■ **Aim**
Rewrite the article on the start of 2018 between "THE WORLD OF JAN. 1, 2018 WAS A" and "2018, WITHOUT THE SLIGHTEST IDEA OF WHAT WAS TO COME.", inclusive, replacing "FOREIGN" with "STRANGE".

THE WORLD OF JAN. 1, 2018 WAS A MUCH MORE FOREIGN PLACE THAN WE REMEMBER. HERE’S A QUICK GUIDE TO THE PEOPLE AND PLACES WHO GREETED NEW YEAR’S DAY, 2018, WITHOUT THE SLIGHTEST IDEA OF WHAT WAS TO COME.
In 2018 the world learned that Tide Pods are not food, the word “Yanny” can sometimes sound like “Laurel” and that India may not like Justin Trudeau as much as he thinks. The world of Jan. 1, 2018 was much more of a foreign place than we remember. Here is Tristin Hopper’s quick guide to the people and places who greeted New Year’s Day, 2018 without the slightest idea of what was to come.
FORD RISES
By any measure, Doug Ford is very much in the political wilderness. A oneterm city councillor, he lost the 2014 Toronto mayoral election to John Tory and has spent the previous three years managing the family business, Deco Labels and Tags. As 2018 dawns, Ford is trying to gin up support for a renewed mayoral run, and writes a New Year’s Eve column in the Toronto Sun. In only three weeks, the sudden resignation of Ontario Progressive Conservative party leader Patrick Brown will set off a series of events that make Ford one of Canada’s most powerful politicians.
FALSE ALARM
Jan. 1 is a public holiday in Hawaii, so New Year’s Day is likely a day off for a man the world will soon know as “Hawaii emergency employee.” His years at the Emergency Management Agency have been plagued by screw-ups, apathy and a staggering inability to discern routine drills from actual disasters. On Jan. 13, this record of incompetence will reach its conclusion and he’ll send out a statewide alert telling Hawaiians they have mere minutes to take cover before the island is flattened by nuclear war.
BRETT WHO?
U.S. judge Brett Kavanaugh doesn’t get his name in the newspaper all that often. For 12 years Kavanaugh has sat as a judge for the U.S. Court of Appeals for the District of Columbia — a place not known for getting high-profile cases on its docket. Kavanaugh still has six more months of relative anonymity until the June retirement of U.S. Supreme Court Justice Anthony Kennedy will thrust him into one of the most contested nomination battles in the history of the court.

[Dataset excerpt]
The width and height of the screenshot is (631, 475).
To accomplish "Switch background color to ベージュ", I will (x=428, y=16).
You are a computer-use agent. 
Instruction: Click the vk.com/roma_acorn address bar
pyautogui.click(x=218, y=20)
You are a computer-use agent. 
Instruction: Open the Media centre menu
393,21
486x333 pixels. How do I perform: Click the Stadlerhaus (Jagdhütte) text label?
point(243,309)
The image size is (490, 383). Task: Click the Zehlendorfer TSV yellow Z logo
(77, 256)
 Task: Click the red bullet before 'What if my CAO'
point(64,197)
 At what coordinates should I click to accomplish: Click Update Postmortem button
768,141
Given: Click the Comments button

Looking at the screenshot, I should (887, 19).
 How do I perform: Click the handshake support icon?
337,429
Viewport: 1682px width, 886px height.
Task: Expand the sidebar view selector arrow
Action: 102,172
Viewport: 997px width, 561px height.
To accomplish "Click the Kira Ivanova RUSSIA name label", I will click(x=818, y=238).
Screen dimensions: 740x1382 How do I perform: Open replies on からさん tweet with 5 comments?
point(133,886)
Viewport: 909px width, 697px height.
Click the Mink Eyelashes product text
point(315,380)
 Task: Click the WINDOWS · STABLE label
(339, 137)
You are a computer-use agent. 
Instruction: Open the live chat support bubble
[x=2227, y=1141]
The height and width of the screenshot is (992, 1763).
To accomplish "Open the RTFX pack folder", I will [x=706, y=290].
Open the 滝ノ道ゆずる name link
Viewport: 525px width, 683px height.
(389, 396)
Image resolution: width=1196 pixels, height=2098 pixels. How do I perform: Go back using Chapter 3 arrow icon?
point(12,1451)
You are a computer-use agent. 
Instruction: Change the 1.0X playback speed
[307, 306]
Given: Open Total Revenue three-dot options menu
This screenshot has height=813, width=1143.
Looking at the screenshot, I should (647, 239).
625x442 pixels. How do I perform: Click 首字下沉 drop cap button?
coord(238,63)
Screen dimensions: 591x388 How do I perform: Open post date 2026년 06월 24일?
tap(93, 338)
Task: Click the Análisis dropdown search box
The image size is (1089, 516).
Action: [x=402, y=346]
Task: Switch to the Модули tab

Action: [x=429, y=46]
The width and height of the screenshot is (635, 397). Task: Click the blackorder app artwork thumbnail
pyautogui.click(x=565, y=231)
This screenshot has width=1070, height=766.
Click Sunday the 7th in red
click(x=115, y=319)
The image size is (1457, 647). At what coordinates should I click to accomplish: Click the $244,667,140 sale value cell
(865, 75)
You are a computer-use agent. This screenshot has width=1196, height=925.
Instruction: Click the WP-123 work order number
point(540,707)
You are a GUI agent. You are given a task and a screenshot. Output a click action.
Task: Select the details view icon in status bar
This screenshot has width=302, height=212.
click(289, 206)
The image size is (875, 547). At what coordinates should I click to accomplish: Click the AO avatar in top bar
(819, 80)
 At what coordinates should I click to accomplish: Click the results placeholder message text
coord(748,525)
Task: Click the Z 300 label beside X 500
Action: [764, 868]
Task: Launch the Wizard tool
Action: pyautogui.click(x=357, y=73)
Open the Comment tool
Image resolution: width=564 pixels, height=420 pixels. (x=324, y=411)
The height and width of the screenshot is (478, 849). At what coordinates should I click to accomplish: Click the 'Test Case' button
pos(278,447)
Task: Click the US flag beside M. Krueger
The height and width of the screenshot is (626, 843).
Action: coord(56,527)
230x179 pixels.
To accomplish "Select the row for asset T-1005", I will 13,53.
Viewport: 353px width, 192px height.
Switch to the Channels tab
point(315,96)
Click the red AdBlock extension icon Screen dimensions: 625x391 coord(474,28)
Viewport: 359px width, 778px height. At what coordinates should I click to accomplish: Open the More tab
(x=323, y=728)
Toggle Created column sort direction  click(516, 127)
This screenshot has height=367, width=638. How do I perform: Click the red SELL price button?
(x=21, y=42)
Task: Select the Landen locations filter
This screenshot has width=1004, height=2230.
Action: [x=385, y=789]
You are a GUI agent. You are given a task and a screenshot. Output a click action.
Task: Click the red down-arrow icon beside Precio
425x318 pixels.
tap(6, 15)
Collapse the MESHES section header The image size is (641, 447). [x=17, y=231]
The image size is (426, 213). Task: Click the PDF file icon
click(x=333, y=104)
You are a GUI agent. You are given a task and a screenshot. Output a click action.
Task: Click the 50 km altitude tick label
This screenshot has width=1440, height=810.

■ **Answer for the task**
THE WORLD OF JAN. 1, 2018 WAS A MUCH MORE STRANGE PLACE THAN WE REMEMBER. HERE’S A QUICK GUIDE TO THE PEOPLE AND PLACES WHO GREETED NEW YEAR’S DAY, 2018, WITHOUT THE SLIGHTEST IDEA OF WHAT WAS TO COME.